How many unicorns does it take to make a fairytale?

I’m a tranny.  No, not a transexual.  A transcollegiate, which is a fancy way of saying transfer student.  But tranny is way more fun. Please don’t throw things at me.

After taking a year off from school to work, I’m starting this semester at a new much smaller school close to home, but far from where I want to be.  I loved Ithaca, but finances and some other troubles got in the way of finishing my degree there.  It sucks being stuck with a year and a half left of school when I should be rocking it out at some amazing agency in the city, but I’m doing what I gotta do.  The two things I’m struggling with are 1. Living at home after being somewhat on my own living in amazing cities since I was 17 and 2. the complete ridiculousness of my classes.  While my AP scores took care of pretty much all my core requirements at Ithaca, Centenary requires an additional math, science, and English course for my major.  This means I’m taking a mix of 4000 level marketing classes and freshmen remedial filler classes.  I’m thrilled to be re-reading Beowulf for the first time since 10th grade, but not so thrilled with how elementary my classes are.  I’m a competitive girl and I like a challenge in everything I do.

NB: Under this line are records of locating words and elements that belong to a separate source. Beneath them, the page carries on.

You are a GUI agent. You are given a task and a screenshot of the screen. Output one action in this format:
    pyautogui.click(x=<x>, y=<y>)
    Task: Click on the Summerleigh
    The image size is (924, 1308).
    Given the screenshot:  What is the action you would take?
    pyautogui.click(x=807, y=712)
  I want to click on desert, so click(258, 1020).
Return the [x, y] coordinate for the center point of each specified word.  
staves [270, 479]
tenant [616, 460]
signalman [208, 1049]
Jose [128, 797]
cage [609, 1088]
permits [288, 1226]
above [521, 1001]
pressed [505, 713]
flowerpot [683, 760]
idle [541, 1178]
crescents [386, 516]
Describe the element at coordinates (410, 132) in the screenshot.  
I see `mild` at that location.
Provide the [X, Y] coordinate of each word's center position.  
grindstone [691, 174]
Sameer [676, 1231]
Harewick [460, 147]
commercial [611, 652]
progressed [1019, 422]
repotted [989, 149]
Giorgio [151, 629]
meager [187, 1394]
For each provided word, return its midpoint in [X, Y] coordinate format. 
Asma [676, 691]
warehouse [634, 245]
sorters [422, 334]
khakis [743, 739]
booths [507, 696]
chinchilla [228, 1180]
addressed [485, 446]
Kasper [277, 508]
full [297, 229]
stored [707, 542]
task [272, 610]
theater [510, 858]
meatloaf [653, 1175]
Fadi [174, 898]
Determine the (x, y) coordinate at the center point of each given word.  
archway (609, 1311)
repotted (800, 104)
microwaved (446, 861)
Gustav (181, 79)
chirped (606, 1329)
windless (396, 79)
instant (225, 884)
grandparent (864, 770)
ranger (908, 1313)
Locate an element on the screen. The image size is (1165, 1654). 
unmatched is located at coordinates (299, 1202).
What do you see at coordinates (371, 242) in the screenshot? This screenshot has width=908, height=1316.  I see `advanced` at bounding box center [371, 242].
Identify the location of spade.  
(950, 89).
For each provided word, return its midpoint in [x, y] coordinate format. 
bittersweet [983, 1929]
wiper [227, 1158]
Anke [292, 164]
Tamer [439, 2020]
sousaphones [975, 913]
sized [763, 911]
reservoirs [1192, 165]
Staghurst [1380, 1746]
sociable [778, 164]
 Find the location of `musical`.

As always, I like to find the humor in every situation.  And it’s no different now.  My most pathetic class, by far, is Quantitative Literacy, my math class.  They even disguise the name to trick everyone who hates math into taking it.

On the first day, we spent 97 minutes reviewing fractions.

Now I’m doing anything I can to avoid taking Calculus, so obviously I’m gonna suck it up and get an easy A in this class.  But that doesn’t mean I can’t have a little fun.

Today we went over our first “lab”.  This “lab” consists of 7 “word problems” such as “Look up the cheapest airfare from Newark, NJ to Honolulu, Hawaii.  Does this cost more or less than the cheapest airfare from Philadelphia, PA to Honolulu, Hawaii?”

One of the questions involves looking up and finding the differences between temperature between here and Miami.  My professor actually had to clarify that he was looking for the difference in degrees, not in cloudy versus sunny.  He reminded us that to do math, you need numbers.

Which got me thinking (never a good thing)…

Numbers are really holding us back.

We are missing out on all sorts of amazing, unexplored abstract math problems.

For instance, does bubblegum – gumballs = bubbleballs? (pretty sure this is the opposite of blue balls.)

What do you get when you divide a chia pet in half?

How many unicorns does it take to make a fairytale?

These are life’s true questions.  And until we stop relying on numbers, we may never know the answers.